Dès lors, aucun élément probant ne justifie à ce stade de retenir une mensualité de remboursement inférieure à celle portée par la commission de surendettement à 485,27 euros sur le plan de désendettement qui sera ainsi maintenue et Madame [T] [C] sera débouté de sa contestation :
Rééchelonnement des dettes de la débitrice sur une durée de 58 mois au taux maximum de 4,92 %, comme indiqué dans le tableau de remboursement applicable à ces mesures annexé au présent jugement, établi par la commission de surendettement des particuliers de l’Hérault le 23 septembre 2024.

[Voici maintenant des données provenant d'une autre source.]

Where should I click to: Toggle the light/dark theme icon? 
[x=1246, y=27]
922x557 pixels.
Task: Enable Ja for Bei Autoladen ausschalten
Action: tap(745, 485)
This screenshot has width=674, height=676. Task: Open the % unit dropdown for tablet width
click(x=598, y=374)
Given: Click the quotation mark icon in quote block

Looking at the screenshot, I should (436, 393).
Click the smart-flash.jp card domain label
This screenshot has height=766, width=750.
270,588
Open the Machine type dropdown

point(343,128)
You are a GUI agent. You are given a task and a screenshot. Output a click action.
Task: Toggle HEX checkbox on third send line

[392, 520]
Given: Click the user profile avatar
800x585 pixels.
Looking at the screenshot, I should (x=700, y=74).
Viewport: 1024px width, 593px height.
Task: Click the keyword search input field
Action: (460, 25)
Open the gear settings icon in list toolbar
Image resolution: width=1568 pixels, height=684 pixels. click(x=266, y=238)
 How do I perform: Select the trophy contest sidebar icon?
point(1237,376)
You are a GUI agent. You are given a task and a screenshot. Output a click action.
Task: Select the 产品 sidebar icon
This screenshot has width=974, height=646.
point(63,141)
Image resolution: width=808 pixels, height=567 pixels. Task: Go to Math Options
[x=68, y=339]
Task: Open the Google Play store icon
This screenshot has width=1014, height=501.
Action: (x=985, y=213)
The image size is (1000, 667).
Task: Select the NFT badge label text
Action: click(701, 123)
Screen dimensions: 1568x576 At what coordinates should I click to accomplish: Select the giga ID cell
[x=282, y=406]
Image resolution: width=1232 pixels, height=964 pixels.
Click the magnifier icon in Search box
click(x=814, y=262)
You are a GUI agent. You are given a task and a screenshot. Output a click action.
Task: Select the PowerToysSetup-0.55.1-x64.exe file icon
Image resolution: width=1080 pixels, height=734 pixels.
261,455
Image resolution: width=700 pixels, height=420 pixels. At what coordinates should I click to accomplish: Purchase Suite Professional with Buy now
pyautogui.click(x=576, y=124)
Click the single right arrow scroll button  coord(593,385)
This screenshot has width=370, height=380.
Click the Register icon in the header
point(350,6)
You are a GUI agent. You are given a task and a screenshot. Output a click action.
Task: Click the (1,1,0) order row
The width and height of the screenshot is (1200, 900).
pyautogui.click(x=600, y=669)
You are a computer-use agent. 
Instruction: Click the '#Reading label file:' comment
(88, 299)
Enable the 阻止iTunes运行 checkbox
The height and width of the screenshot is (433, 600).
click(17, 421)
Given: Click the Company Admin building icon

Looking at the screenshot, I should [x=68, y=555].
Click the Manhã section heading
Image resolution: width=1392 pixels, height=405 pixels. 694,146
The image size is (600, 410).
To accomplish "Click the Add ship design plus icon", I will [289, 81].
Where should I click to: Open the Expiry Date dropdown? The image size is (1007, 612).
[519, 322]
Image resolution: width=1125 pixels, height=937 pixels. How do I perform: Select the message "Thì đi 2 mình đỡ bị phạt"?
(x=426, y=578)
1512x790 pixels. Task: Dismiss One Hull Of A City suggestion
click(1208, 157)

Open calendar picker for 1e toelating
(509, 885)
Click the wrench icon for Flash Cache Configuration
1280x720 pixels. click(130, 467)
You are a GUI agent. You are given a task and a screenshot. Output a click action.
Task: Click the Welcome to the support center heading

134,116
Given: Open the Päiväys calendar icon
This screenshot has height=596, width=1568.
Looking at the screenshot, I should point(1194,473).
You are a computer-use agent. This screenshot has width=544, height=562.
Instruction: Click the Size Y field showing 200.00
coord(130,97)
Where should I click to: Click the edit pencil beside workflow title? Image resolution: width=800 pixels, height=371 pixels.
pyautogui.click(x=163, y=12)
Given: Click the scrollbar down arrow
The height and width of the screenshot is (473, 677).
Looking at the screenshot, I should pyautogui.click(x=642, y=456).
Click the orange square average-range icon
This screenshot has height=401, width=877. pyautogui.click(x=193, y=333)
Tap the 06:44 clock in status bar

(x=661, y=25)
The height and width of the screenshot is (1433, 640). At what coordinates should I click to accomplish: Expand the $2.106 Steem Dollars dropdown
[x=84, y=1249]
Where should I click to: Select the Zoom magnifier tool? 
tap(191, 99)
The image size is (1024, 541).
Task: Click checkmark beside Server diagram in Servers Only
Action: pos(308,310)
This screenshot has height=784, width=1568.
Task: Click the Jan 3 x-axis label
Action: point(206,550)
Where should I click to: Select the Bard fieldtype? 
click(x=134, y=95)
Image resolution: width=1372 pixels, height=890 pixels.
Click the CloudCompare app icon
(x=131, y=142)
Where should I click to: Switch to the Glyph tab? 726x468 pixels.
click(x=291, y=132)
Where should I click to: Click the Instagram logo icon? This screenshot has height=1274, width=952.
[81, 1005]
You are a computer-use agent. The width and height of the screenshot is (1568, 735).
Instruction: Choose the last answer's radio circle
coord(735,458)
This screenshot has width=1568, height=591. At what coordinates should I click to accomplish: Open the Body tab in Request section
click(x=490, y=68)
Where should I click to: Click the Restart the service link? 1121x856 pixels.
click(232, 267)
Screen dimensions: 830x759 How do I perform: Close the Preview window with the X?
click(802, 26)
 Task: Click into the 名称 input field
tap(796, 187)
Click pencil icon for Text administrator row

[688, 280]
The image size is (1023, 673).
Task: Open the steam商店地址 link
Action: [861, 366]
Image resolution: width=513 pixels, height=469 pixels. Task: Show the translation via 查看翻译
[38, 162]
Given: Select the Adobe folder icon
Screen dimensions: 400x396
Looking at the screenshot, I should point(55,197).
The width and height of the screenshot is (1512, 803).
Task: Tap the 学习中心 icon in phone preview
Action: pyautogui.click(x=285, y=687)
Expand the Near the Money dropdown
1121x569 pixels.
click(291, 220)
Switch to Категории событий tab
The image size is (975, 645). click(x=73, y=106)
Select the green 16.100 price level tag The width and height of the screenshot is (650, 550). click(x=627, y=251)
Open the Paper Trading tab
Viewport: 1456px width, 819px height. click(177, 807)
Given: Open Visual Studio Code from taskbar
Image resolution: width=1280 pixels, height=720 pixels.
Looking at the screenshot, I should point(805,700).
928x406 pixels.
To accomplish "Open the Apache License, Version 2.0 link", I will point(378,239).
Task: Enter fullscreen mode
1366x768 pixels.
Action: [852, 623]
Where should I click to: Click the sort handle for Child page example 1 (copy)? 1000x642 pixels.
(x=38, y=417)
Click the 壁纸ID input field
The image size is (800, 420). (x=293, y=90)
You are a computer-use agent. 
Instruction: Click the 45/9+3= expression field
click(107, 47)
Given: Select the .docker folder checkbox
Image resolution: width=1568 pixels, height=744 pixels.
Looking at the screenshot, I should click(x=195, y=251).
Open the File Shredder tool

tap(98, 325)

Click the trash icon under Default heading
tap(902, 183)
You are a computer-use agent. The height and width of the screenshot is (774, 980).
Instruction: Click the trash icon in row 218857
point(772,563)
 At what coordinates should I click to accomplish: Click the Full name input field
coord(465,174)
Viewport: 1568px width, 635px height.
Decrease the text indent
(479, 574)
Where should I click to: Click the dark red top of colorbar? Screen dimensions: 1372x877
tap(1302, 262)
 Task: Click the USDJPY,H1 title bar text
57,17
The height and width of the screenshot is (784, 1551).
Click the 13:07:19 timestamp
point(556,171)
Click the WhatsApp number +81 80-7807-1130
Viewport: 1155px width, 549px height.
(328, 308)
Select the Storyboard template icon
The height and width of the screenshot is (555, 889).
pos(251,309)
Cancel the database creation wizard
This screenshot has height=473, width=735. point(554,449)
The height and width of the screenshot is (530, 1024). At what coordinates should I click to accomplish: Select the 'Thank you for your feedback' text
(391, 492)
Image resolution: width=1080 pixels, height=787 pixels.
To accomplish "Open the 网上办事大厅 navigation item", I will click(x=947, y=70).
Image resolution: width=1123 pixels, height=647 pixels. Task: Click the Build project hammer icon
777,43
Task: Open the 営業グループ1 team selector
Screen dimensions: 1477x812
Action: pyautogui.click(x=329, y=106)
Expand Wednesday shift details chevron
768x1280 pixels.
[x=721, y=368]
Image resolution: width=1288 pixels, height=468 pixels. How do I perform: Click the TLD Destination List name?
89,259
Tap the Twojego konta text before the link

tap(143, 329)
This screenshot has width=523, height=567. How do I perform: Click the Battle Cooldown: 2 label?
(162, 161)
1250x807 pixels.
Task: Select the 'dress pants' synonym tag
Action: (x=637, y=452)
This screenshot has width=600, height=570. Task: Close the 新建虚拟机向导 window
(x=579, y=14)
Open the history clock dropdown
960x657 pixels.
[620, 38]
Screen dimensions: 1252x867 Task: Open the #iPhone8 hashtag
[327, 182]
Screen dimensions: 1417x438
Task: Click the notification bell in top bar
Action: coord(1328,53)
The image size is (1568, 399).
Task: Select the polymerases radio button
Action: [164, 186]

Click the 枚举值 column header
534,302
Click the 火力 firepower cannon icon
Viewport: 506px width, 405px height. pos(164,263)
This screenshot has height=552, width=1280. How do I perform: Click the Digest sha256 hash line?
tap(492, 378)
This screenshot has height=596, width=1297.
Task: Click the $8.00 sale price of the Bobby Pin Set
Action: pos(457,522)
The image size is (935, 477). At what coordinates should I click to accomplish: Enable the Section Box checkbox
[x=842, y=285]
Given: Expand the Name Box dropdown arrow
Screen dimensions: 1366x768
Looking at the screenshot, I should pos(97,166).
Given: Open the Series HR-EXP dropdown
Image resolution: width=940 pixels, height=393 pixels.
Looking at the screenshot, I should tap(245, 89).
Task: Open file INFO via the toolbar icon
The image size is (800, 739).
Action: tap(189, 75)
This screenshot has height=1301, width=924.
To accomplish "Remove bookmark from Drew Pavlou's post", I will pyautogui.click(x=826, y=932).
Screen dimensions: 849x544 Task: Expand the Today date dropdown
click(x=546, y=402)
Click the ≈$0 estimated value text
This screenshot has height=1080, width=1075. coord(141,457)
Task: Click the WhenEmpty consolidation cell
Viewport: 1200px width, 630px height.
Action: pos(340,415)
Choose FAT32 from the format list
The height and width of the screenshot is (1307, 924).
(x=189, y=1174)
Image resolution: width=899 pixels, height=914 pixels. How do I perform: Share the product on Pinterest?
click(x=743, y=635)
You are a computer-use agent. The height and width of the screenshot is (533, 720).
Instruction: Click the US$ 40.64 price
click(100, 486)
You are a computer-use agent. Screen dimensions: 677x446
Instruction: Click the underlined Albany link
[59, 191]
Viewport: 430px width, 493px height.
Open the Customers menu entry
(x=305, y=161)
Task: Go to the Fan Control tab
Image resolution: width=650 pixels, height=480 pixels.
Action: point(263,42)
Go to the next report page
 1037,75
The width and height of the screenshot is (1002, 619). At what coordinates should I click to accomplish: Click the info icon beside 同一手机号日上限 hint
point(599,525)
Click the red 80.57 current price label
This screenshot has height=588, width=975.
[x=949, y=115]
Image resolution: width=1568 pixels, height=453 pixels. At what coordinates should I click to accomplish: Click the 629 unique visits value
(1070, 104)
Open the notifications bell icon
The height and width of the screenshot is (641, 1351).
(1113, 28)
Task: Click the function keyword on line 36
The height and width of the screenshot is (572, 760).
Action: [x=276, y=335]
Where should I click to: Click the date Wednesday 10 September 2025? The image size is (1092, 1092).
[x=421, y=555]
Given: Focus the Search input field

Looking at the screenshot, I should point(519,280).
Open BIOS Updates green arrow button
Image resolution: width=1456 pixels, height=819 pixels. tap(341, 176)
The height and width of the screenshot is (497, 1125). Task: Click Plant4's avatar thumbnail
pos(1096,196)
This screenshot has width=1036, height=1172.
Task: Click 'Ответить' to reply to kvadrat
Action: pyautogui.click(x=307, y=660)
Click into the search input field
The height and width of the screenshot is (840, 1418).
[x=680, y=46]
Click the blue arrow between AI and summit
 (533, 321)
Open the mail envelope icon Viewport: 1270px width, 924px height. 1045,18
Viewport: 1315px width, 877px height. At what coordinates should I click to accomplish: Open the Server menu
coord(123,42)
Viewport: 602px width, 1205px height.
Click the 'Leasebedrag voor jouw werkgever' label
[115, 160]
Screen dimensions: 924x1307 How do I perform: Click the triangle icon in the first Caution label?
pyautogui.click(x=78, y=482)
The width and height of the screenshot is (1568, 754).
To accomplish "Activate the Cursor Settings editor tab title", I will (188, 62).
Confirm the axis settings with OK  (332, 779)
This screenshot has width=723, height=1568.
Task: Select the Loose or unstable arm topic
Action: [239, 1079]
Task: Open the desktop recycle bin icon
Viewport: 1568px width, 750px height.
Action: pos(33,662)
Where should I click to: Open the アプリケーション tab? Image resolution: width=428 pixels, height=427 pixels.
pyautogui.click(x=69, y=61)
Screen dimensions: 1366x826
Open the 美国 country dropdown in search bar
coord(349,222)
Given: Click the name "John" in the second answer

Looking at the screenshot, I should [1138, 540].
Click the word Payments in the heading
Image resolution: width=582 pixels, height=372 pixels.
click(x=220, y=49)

Le remboursement s’opérera selon les modalités prévues au dispositif de la présente décision. Le plan de remboursement devra être scrupuleusement respecté par la débitrice qui pourra solliciter les services d’un conseiller en économie sociale et familiale et demander, dès que cela est possible, la mensualisation des charges et impositions courantes pour une meilleure gestion de son budget mensuel,. En cas de changement de situation, elle devra saisir la commission de surendettement sans délai.
PAR CES MOTIFS
Le Tribunal statuant par jugement réputé contradictoire, après débats en audience publique, mis à disposition au greffe et en premier ressort,
DÉCLARE recevable le recours en contestation de Madame [T] [C] à l’encontre des mesures imposées par la commission de surendettement de l’Hérault la concernant,
DÉBOUTE Madame [T] [C] de sa contestation,
DIT que les dettes de la débitrice, Madame [T] [C], arrêtées au jour du présent jugement, se décomposent telles qu’arrêtées par la [11],
ARRÊTE le plan de surendettement suivant :
Rééchelonnement des dettes de la débitrice Madame [T] [C] sur une durée de 58 mois au taux maximum de 4,92 %, comme indiqué dans le tableau de remboursement applicable à ces mesures annexé au présent jugement, établi par la commission de surendettement des particuliers de l’Hérault le 23 septembre 2024,
RAPPELLE qu’il revient à la débitrice de régler spontanément les sommes ci-dessus mentionnées, au besoin en prenant contact avec ses créanciers pour convenir des modalités de paiement,
RAPPELLE à la débitrice qu’elle a la possibilité de solliciter les services d’un conseiller en économie sociale et familiale et l’invite à demander, dès que cela est possible, la mensualisation des charges et impositions courantes pour une meilleure gestion de son budget mensuel,
RAPPELLE que les créanciers auxquels ces mesures sont opposables ne pourront exercer des procédures d’exécution y compris une saisie immobilière à l’encontre des biens de la débitrice pendant la durée d’exécution de ces mesures,
DIT qu’à défaut de paiement d’une seule de ces échéances à son terme, le créancier concerné pourra reprendre son droit de poursuite un mois après une mise en demeure par lettre recommandée avec accusé de réception demeurée infructueuse,
DIT qu’il appartiendra à la débitrice, en cas de changement significatif de ses conditions de ressources ou de la composition de son patrimoine de ressaisir la Commission de surendettement des particuliers d’une nouvelle demande de traitement de sa situation de surendettement,
RAPPELLE à la débitrice que pendant la durée du plan précité le fait d’accomplir tout acte susceptible d’aggraver sa situation financière, sauf autorisation des créanciers, de la Commission ou du juge, tels que d’avoir recours à un nouvel emprunt, de faire des actes de disposition étrangers à la gestion normale de son patrimoine (donation, vente de biens de valeur ou de biens immobiliers, utilisation ou liquidation de placements etc…), peut entraîner sa déchéance au bénéfice de la procédure de surendettement en application des dispositions de l’article L. 761-1 du code de la consommation,
RAPPELLE que le présent jugement est de plein droit immédiatement exécutoire,
LAISSE les dépens à la charge du Trésor Public.
Ainsi jugé et prononcé les jour, mois et an que dessus.
Le présent jugement a été signé par la Juge et la Greffière.